Welcome to the world of **Probability and Statistics**! This is the mathematical framework that allows AI to reason about uncertainty, make predictions from noisy data, and learn patterns in a world that is not deterministic.

## 🎯 What You'll Master

- **Fundamentals of Probability**: Sample spaces, events, and axioms.
- **Random Variables**: Discrete and continuous variables with their PMFs, PDFs, and CDFs.
- **Key Probability Distributions**: Visualizing and understanding Uniform, Binomial, and the all-important Normal distribution.
- **AI Connections**: How probability underpins machine learning models and algorithms.

## 📚 Import Essential Libraries

Let's load the libraries we'll need for our statistical exploration.

In [None]:
# Core libraries for data manipulation and mathematics
import numpy as np
import pandas as pd
import scipy.stats as stats

# Visualization libraries
import matplotlib.pyplot as plt
import seaborn as sns

# Interactive widgets
import ipywidgets as widgets
from ipywidgets import interact

# Set up plotting style
plt.style.use('seaborn-v0_8-darkgrid')
sns.set_palette("colorblind")
%matplotlib inline
plt.rcParams['figure.figsize'] = (12, 7)
plt.rcParams['font.size'] = 12

print("🎲 Libraries loaded successfully!")

---

# 🎲 Chapter 1: The Basics of Probability

**Probability** is a measure of the likelihood that an event will occur.

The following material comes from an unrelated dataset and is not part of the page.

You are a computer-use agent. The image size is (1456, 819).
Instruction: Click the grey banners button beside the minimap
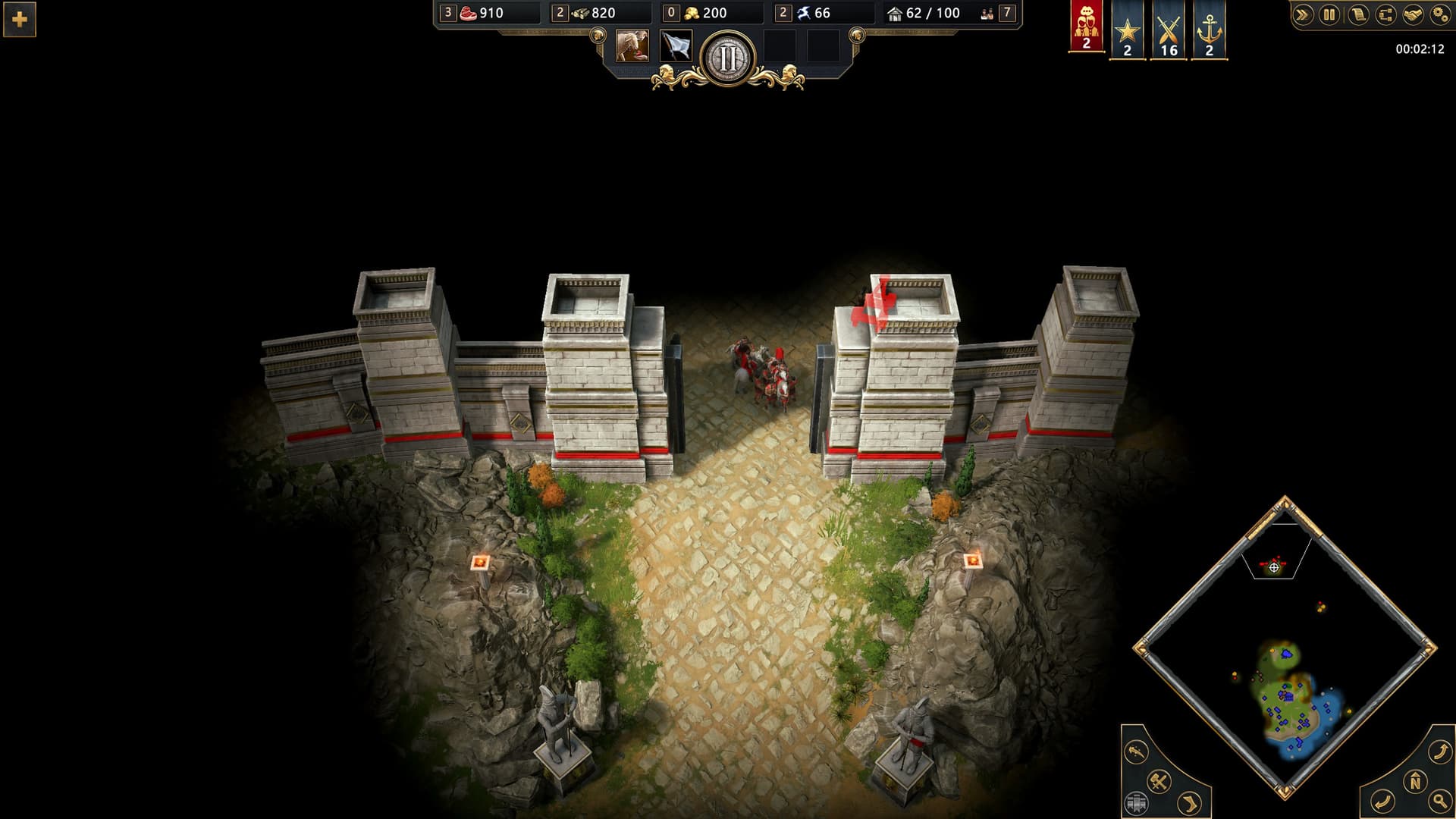click(x=1136, y=803)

It's a number between 0 and 1, where:
- **0** indicates impossibility.
- **1** indicates certainty.

### Key Concepts
- **Experiment**: An action or process with an uncertain outcome (e.g., rolling a die).
- **Sample Space (S)**: The set of all possible outcomes of an experiment (e.g., {1, 2, 3, 4, 5, 6}).
- **Event (E)**: A subset of the sample space (e.g., rolling an even number: {2, 4, 6}).

The probability of an event E is:
$$ P(E) = \frac{\text{Number of favorable outcomes}}{\text{Total number of outcomes in the sample space}} $$

In [None]:
def visualize_dice_roll():
    """
    Visualize the sample space and an event for a single die roll.
    """
    sample_space = list(range(1, 7))
    event_even = [x for x in sample_space if x % 2 == 0]
    
    prob_even = len(event_even) / len(sample_space)
    
    fig, ax = plt.subplots(figsize=(10, 5))
    
    # Plot sample space
    ax.bar(sample_space, [1]*len(sample_space), color='lightblue', label='Sample Space (S)')
    
    # Highlight the event
    ax.bar(event_even, [1]*len(event_even), color='salmon', label='Event (E): Roll is Even')
    
    ax.set_yticks([])
    ax.set_xticks(sample_space)
    ax.set_xlabel('Die Roll Outcome', fontsize=12)
    ax.set_title('Visualizing a Simple Probability Experiment', fontsize=14, weight='bold')
    ax.legend()
    
    # Add text annotation
    ax.text(3.5, 0.5, f'P(E) = {len(event_even)} / {len(sample_space)} = {prob_even:.2f}',
            fontsize=14, ha='center', va='center', 
            bbox=dict(boxstyle="round", facecolor='wheat', alpha=0.8))
    
    plt.show()

    print(f"Sample Space (S): {sample_space}")
    print(f"Event (E) - Rolling an even number: {event_even}")
    print(f"Probability of E: {prob_even:.2f}")

visualize_dice_roll()

---

# 🎰 Chapter 2: Random Variables & Probability Distributions

A **Random Variable** is a variable whose value is a numerical outcome of a random phenomenon.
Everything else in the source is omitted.